THE Zimbabwe Lawyers for Human Rights (ZLHR) and Zimbabwe Elections Support Network (Zesn) have given thumbs up to the newly-passed Electoral Amendment Act, which prescribes a $700 fine or five-year jail term for people found guilty of committing electoral malpractices such as vote-buying and intimidation.
BY VENERANDA LANGA
The amendment was passed into law on May 28 as part of measures to curb electoral malpractices and punish offenders, especially during the campaign period.
In a joint analysis of the amendment, ZLHR and Zesn said: “Section 133A on electoral malpractices now expands the scope of punishable intimidation by threatening statements by alleged intimidators that they can discover how a voter cast his or her ballot.
“If convicted of this offence, a perpetrator is liable to a fine level 10 ($700) or to imprisonment for a period not exceeding five years or to both such fine and such imprisonment.”
The organisations described the amendment as a progressive addition to the electoral law given the widespread reports of intimidation of potential voters in the previous elections and the biometric voter registration exercise, where political actors were recording serial numbers of voter registration certificates on the pretext that they would be able to determine how a voter cast their vote.
“The criminalisation of this practice should act as a deterrent for future offenders,” they said.
The two rights groups said the Electoral Amendment Act had shortcomings with regards to delimitation of constituency boundaries.
Section 239(f) of the Constitution makes the delimitation of constituencies the role of the Zimbabwe Electoral Commission, but the Electoral Act failed to elaborate on the delimitation process itself.

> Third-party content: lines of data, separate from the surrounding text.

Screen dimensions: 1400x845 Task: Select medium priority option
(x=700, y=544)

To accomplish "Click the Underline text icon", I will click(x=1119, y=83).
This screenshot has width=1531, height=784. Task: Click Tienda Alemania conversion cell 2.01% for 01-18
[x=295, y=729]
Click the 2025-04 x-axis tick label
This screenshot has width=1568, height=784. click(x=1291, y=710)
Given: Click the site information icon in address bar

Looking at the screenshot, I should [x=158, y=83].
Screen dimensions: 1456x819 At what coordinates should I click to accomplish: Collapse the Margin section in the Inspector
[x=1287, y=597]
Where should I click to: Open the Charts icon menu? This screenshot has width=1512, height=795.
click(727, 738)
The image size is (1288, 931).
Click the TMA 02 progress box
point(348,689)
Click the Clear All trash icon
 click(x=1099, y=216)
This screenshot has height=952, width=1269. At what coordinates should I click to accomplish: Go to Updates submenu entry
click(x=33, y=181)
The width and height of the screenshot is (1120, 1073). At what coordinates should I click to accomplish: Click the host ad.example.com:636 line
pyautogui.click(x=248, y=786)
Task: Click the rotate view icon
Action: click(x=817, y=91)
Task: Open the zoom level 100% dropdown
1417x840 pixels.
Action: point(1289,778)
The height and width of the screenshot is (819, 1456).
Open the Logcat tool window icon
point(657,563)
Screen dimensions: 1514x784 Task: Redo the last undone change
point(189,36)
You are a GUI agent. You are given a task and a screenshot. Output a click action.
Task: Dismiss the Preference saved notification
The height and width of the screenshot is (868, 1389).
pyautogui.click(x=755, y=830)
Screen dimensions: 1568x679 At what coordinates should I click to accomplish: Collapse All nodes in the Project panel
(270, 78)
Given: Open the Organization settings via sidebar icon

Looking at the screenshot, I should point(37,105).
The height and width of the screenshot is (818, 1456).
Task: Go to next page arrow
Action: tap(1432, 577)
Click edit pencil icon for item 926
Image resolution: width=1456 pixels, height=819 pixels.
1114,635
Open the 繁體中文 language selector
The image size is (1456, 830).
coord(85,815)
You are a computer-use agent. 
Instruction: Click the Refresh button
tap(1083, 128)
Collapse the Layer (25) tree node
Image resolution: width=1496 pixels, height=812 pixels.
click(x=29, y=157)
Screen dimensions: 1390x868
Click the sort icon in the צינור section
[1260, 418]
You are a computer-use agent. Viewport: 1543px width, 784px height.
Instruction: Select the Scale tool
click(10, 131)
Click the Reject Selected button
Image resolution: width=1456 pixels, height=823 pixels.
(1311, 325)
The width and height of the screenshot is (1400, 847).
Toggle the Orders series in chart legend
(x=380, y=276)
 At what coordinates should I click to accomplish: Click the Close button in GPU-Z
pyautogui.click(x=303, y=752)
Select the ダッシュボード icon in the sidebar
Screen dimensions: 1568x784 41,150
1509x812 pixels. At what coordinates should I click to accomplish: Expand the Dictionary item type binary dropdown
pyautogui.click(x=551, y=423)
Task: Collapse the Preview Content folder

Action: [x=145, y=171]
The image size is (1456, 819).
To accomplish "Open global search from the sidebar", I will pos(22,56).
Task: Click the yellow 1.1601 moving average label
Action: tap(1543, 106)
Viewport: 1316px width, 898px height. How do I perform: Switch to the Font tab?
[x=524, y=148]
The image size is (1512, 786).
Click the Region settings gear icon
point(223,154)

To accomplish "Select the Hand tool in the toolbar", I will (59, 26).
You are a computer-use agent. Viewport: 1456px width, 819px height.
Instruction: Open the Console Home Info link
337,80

“Zesn and the ZLHR recommend that constituency boundary delimitation provisions must become elaborate to ensure that seat allocations enable voters to be represented in the legislature in roughly equal population ratios,” they said.
Another weakness they cited on the Electoral Amendment Act was the manner in which it criminalises conducting of voter education as part of a course in law or civics.
“This provision must be repealed, as it is not justifiable in a democratic society that is upholding the right to freedom of association, expression, and other freedoms. It must be repealed, and instead a new section that clearly defines what voter education is must be included,” they said.
The new Electoral Amendment Act also does not have a specific section which ensures that voter education is accessible to everyone in user-friendly form and content, and that it must be continuous throughout the electoral cycle.